It was Timothy who had invited Vanessa to stay with them. Mrs. Bellairs had objected, although in her sleepy, limited fashion she rather liked Vanessa. They had both been deeply shocked—as had Herries up and down the country—when they heard of her engagement to Benjamin Herries. They had thought at first that they would never speak to Vanessa again. But Timothy had as true an affection for her as he had for anyone in the world. In his stout slow body there was little rancour, no spitefulness, temper only with his own children. He was negative in all his emotions except his family pride. He thought that he had the finest house, the finest wife, the finest children in the world, and perhaps, deep in his heart, he loved his children and had an affection for his wife. But it was not the fashion for either husbands or parents to be demonstrative. He was now forty-five years of age, laziness and corpulency made him virtuous, but he had still an eye for a pretty woman, and Vanessa’s beauty, although he might not speak of it (for Mrs. Bellairs could be a jealous woman), gave him the greatest pleasure to look upon. He would stare and stare at her with something of the same emotion with which he would gaze upon a fine shoulder of mutton freshly come to table. Nevertheless he cared for Vanessa. He would, at a push, do more for her than for anyone.
Discussing the tragic Vanessa-Benjie affair in the large family bed at Uldale, he declared that Vanessa should be invited to come with them to Gosforth. Mrs. Bellairs groaned and lamented, but knew that if he had decided on something it was decided. They were both lazy people, but she was lazier than he. His point was that they might influence Vanessa. She had been carried off her feet by the London atmosphere. (He had the greatest contempt for London. He knew that he would not shine if he went there.) Let her spend a week or two with them in the country and they would soon show her her silly mistake.
‘And her father?’ murmured Mrs. Bellairs.
‘Let him come too,’ said Timothy, who tolerated Adam but scorned him because he did nothing with his time but write books. ‘The house is big enough.’

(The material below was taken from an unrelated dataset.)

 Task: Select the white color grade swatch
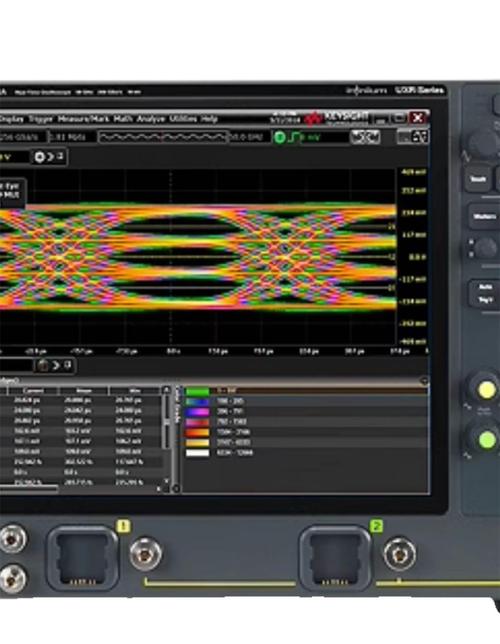pyautogui.click(x=198, y=453)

However, Adam refused. He might come over for a day or two.
Timothy, his wife, his sister Jane, now an old maid of forty-two, the children, Mrs. Clopton the nurse, Agnes the young maid, Jim Wilson the coachman, Peter the dog, all moved over to Low Dene in the large family chariot.

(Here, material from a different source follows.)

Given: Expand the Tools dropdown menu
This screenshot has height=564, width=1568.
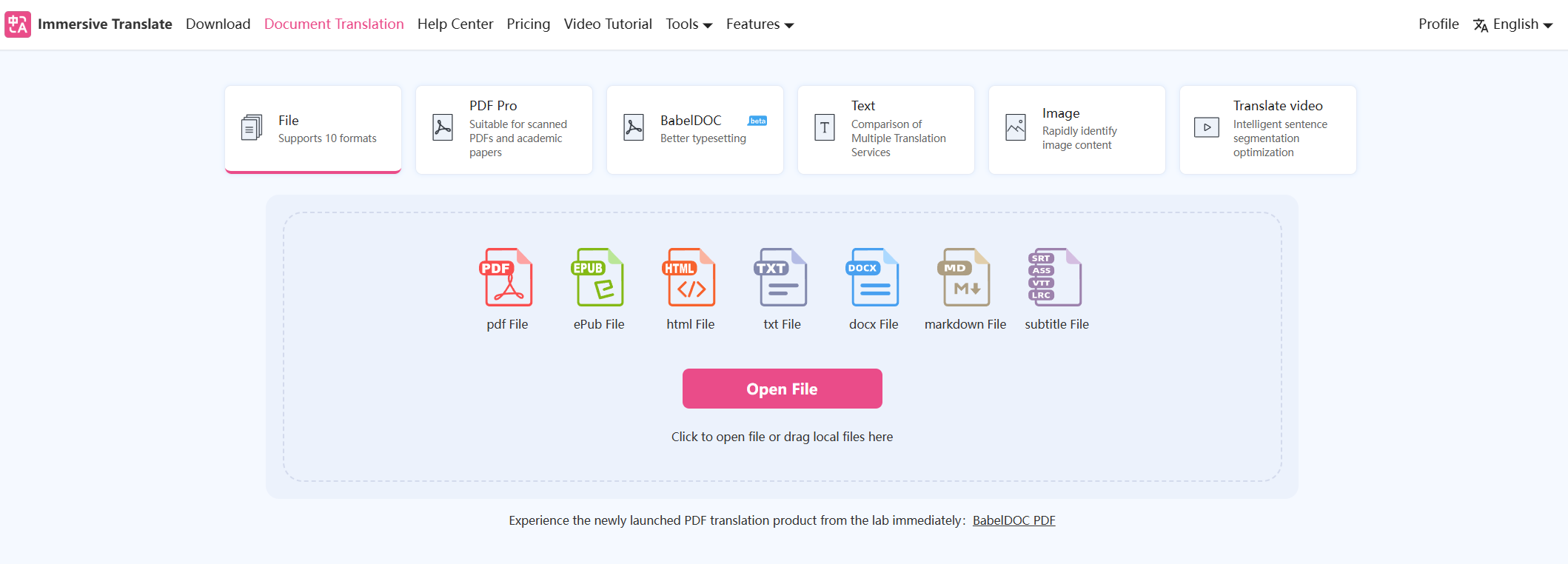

Vanessa arrived there two days later.
The real reason of Vanessa’s visit was that she wished to escape from Benjie, whom she had been seeing almost every day for the last three months.
It was not that she loved Benjie less: it was that she loved him more, and this love had plunged her into a turmoil of problems, excitements and distresses not only about him but about herself as well.

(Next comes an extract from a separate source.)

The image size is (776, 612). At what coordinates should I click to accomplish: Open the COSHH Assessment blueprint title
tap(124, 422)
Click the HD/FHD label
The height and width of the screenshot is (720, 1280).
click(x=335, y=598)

She had never, until now, known any very close and intimate relation with anyone save her father and mother. Her life had always moved on certain fixed and stable laws. Her own faults and failings, which were many—impetuous feeling, hasty temper, neglect of obvious duties—had all, when tested by a few principles, been clearly faults and failings. There had never been any question about what she ought to do. Simply she had been wicked and failed.
But she was as honest as anyone alive, both with herself and everyone else, and, after a week with Benjie, she saw that neither right nor wrong conduct would ever be so clear and simple again.
That she had been carried off her feet by Benjie’s return and proposal did not at all blind her to the fact that no one else had. She realised immediately at the first half-hour in the party at Hill Street that no one anywhere was going to approve of the engagement—no, not even Rose. ‘She is throwing herself away,’ she could hear everyone saying. Benjie’s charm and light-heartedness when he was happy affected many when he was with them, and during that final week in London he was very charming indeed, but, returning to Cumberland, she found that even Elizabeth was doubtful. ‘It is what I have always wanted,’ Elizabeth said. ‘And oh, my dear, I do hope he will make you happy!’
And her father? He kissed her and told her that her happiness was dearer to him than anything else on earth. She was a woman now. She knew where her happiness lay.
She simply said: ‘I have loved him all my life.’ He said no more, but she noticed in him after this a constant anxiety, an extra tenderness, and, in herself, a certain reticence that had not been there before. Their relationship was for the first time in their lives a little clouded.
Benjie came up to the Fortress and lived there quietly with his mother. At first he was happy with an exuberance, a generosity to all the world, that showed him at his very best. Everyone noticed the change in him.
‘I think,’ Elizabeth confided to Vanessa after a week or two, ‘that it will be as I hoped. You are going to change him altogether.’ He told her again and again how, during those last months abroad, her image, his adoration of her, obsessed him more and more completely. On his journey home his impatience was a fever. At the sight of her at last in that silly drawing-room he nearly died! They must be married immediately. She was quite ready. She did not want to wait. Let them be married to-morrow!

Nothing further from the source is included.